Research ProjectsStudent and Faculty Research
Together with their faculty mentors, students work on transdisciplinary projects and in doing so, form strong connections with faculty and other outside organizations. Students engaged in undergraduate research experience personal growth, develop confidence in their work, and advance their critical thinking skills. Below are some of the research and capstone projects our students and faculty are working on.
A Framework for Monitoring Nightjars in Maine
Logan Parker – M.S. in Sustainable Natural Resource Management
Maine’s nightjars, the Eastern Whip-poor-will and the Common Nighthawk, are in decline throughout their entire breeding ranges. The extent of the decline in Maine is currently unknown. Monitoring efforts have sprung up throughout the country in response to widespread anecdotal reports of declines, the outcome of which has led conservation prioritization of these species in several states and provinces.
In 2017, such a monitoring effort was begun in Maine and expanded through a partnership with the Maine Bird Atlas in 2018. Field methods have been tested and baseline data collected. Now, at the onset of the project’s third year, the project endeavors to expand the program and begin collecting data of biological significance which can be used to inform conservation policies and actions in Maine. Using the baseline data collected from 21 nightjar monitoring routes in 2018, we have conducted power analysis using Monte Carlo simulation in the R package SIMR to determine the number of routes that will need to be monitored each season in order for population trends to be observed. The results of this analysis have indicated that 63 and 82 routes would need to be run annually to detect a decline ≥20% over a 10-year period at 80% power for Eastern Whip-poorwill and Common Nighthawk respectively.
Sue Opperman – M.S. in Sustainable Natural Resource Management
My capstone project on pollinator gardens was a jumping-off point that’s already led me to multiple other projects. I’m currently working on installing a pocket park in my neighborhood with native pollinator plant landscaping, I have created a state-wide advocacy group that helps people with native gardens (which plants will thrive where, etc), I’m coordinating with the City to incorporate native landscaping into city managed areas, and have begun a campaign to have a native flower (the purple coneflower) named as the official flower of the City. Last week, I hosted a city-wide “seed swap and gardeners social” that had hundreds of attendees. And I’m coordinating the installation of vegetable beds at a local elementary school.
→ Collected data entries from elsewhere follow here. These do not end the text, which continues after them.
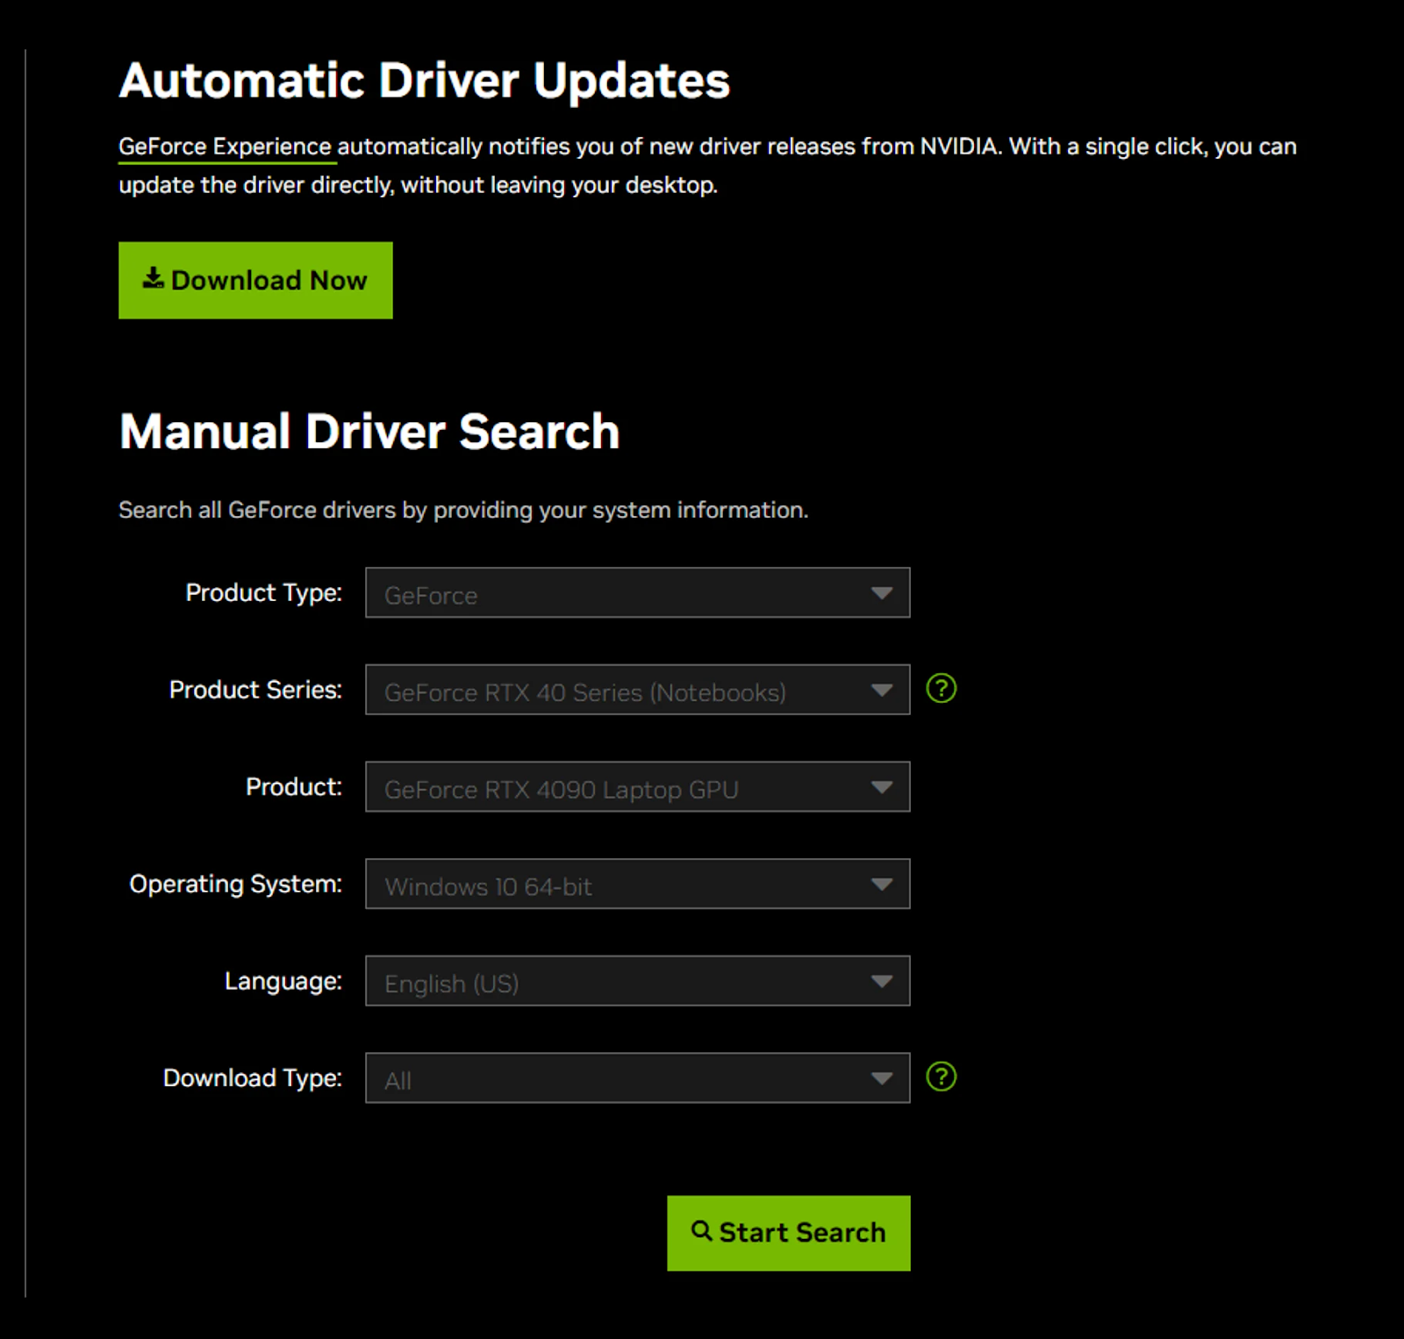Viewport: 1404px width, 1339px height.
Task: Click the arrow on the Product dropdown
Action: click(881, 787)
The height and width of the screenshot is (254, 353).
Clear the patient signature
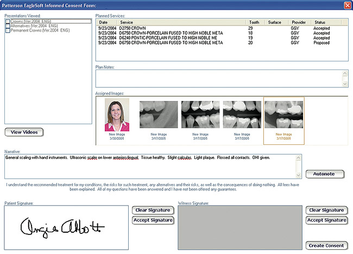click(x=153, y=210)
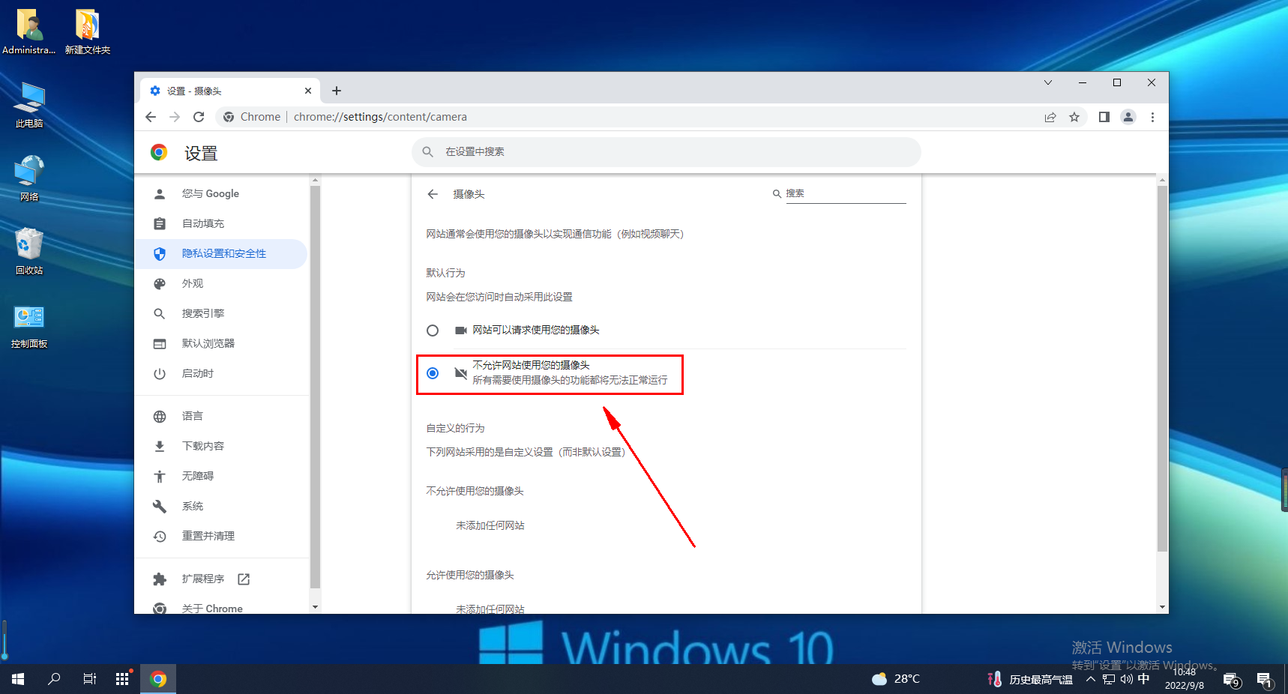Viewport: 1288px width, 694px height.
Task: Open the tab search dropdown chevron
Action: coord(1048,82)
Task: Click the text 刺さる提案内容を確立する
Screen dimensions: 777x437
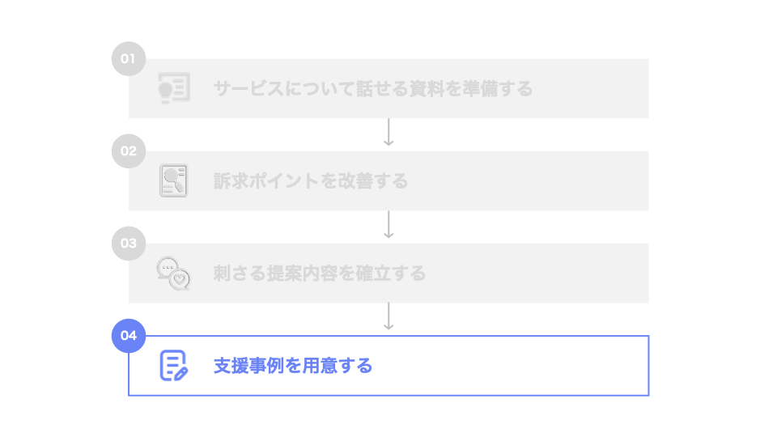Action: pos(320,274)
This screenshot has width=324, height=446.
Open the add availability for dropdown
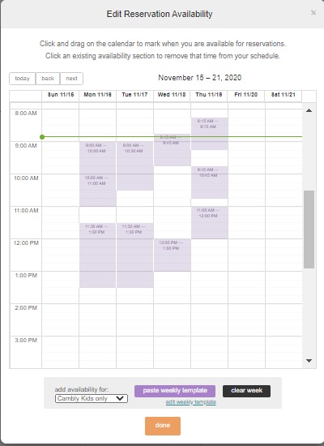[x=92, y=398]
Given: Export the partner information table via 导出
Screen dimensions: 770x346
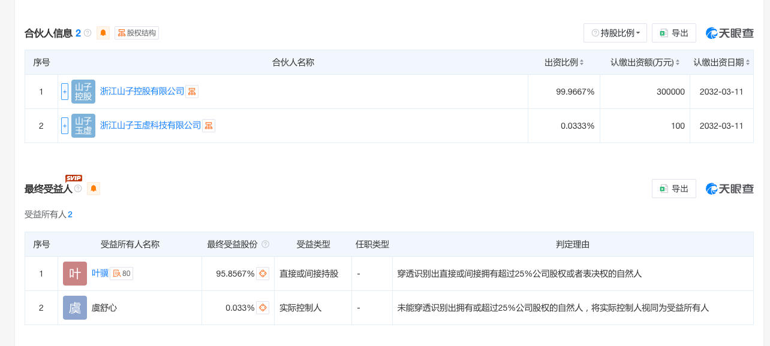Looking at the screenshot, I should (x=674, y=33).
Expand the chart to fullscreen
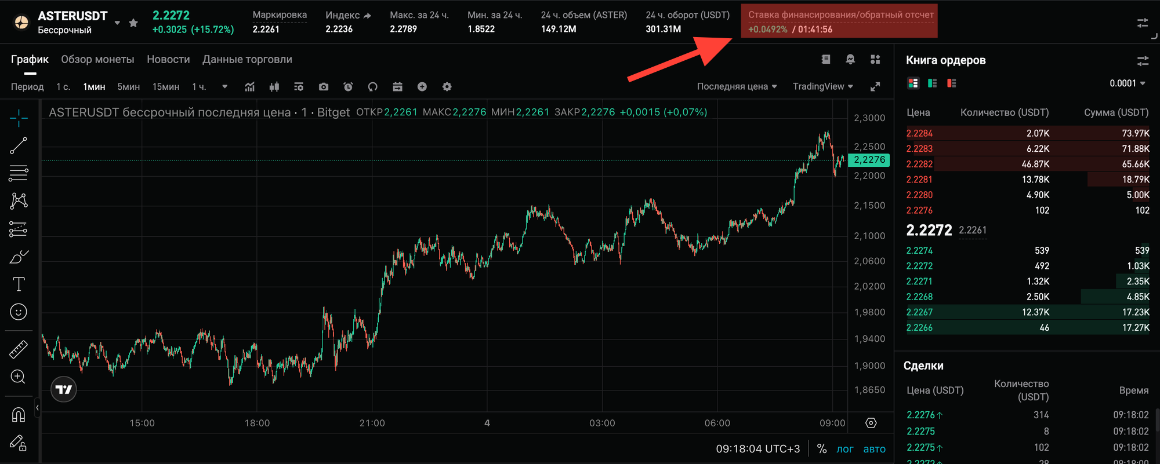The height and width of the screenshot is (464, 1160). tap(875, 87)

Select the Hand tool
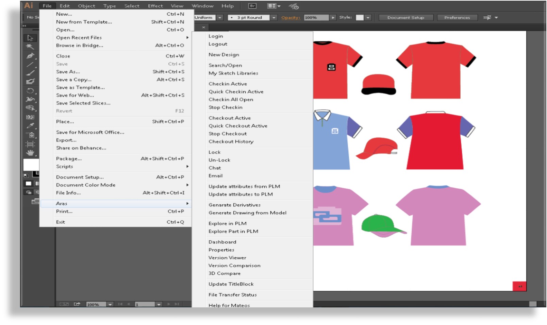30,153
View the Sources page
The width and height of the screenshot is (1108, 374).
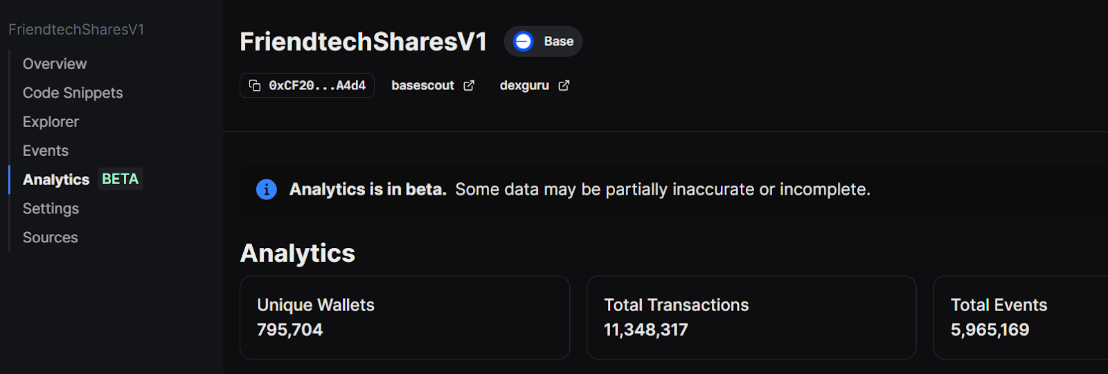pos(51,238)
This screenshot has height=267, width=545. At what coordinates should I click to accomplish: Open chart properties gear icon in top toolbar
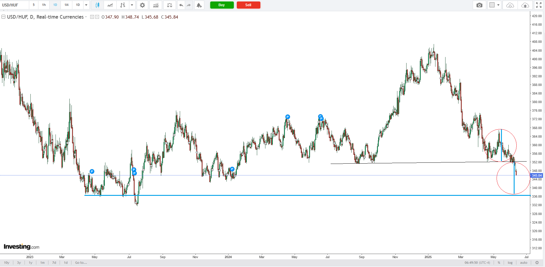click(x=142, y=5)
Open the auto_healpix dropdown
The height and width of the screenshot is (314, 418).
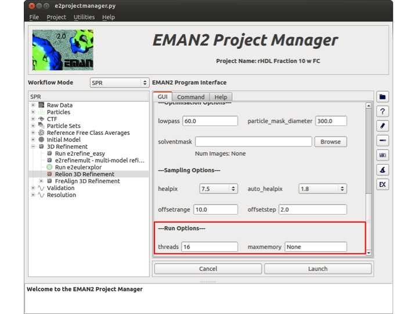[x=322, y=189]
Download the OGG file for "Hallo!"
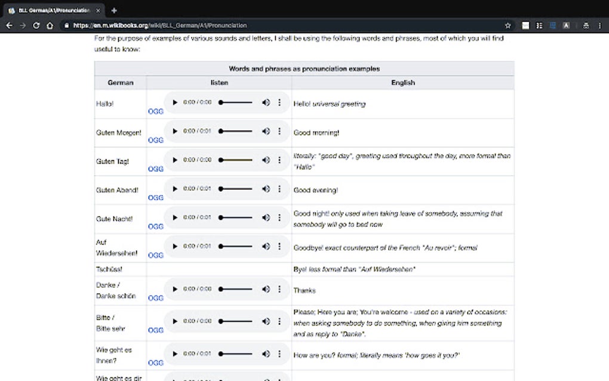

Impact of Riverside Homeless Encampments on Water Quality
Wade Leonard– M.S. in Sustainable Natural Resource Management
The environmental impact of homelessness is often an overlooked concern in terms of the various effects poverty can have on a society. In the Santa Ana River Watershed, the region of Riverside, CA has become a critical location for the development of homeless encampments along the river (Guerre, 2018). The Inland Empire Waterkeeper (IEW) organization has developed the Clean Camp Coalition (CCC) program in order to mitigate the environmental repercussions of increased trash dumping throughout the city’s stretch of river. After determining that the rivers water quality was severely deteriorating due to increased exposure to pollutants as a result of its proximity to numerous homeless encampments (Guerre, 2018), the IEW sought to mitigate these effects with trash collection assistance and homeless outreach services. An assessment of this programs methodology has been conducted in order to compare the program’s effectiveness and results with similar existing programs. Results have indicated that the river’s water quality has remained relatively constant following the implementation of the CCC’s riverside trash cleanup project.